> YOUR OBJECTIVE: Take the line that contains "The image size is (1024, 545)." as the first line and the last line of the material below as the final one; reproduce exactly the lines between, inclusive.
(SOURCE MATERIAL Opens)
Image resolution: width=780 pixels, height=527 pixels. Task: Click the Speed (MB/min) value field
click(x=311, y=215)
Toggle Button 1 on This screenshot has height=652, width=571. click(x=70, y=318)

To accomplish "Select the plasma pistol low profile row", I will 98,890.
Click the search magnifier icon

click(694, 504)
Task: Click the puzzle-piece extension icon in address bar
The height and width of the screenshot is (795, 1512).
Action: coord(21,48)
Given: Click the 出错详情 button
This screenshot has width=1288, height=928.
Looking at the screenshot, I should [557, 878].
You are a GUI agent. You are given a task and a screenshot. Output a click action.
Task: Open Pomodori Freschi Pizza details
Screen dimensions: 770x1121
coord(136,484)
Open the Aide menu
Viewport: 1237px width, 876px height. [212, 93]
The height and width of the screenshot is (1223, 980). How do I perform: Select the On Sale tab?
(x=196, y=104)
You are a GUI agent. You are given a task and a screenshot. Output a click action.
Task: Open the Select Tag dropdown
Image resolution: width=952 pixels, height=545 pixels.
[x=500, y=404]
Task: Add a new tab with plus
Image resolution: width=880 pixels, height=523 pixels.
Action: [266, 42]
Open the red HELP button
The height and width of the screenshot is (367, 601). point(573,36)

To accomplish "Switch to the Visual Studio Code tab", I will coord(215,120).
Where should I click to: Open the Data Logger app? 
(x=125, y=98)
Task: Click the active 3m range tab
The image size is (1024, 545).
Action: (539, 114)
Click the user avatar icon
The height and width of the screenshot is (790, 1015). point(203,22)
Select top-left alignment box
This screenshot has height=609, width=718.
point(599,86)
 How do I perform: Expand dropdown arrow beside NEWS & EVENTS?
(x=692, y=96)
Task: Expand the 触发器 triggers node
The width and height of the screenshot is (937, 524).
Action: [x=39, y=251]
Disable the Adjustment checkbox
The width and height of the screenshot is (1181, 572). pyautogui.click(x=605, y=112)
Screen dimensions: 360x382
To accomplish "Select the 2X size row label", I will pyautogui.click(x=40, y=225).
(SOURCE MATERIAL Closes)
> RESPONSE:
The image size is (1024, 545).
Action: (539, 114)
Click the user avatar icon
The height and width of the screenshot is (790, 1015). point(203,22)
Select top-left alignment box
This screenshot has height=609, width=718.
point(599,86)
 How do I perform: Expand dropdown arrow beside NEWS & EVENTS?
(x=692, y=96)
Task: Expand the 触发器 triggers node
The width and height of the screenshot is (937, 524).
Action: [x=39, y=251]
Disable the Adjustment checkbox
The width and height of the screenshot is (1181, 572). pyautogui.click(x=605, y=112)
Screen dimensions: 360x382
To accomplish "Select the 2X size row label", I will pyautogui.click(x=40, y=225).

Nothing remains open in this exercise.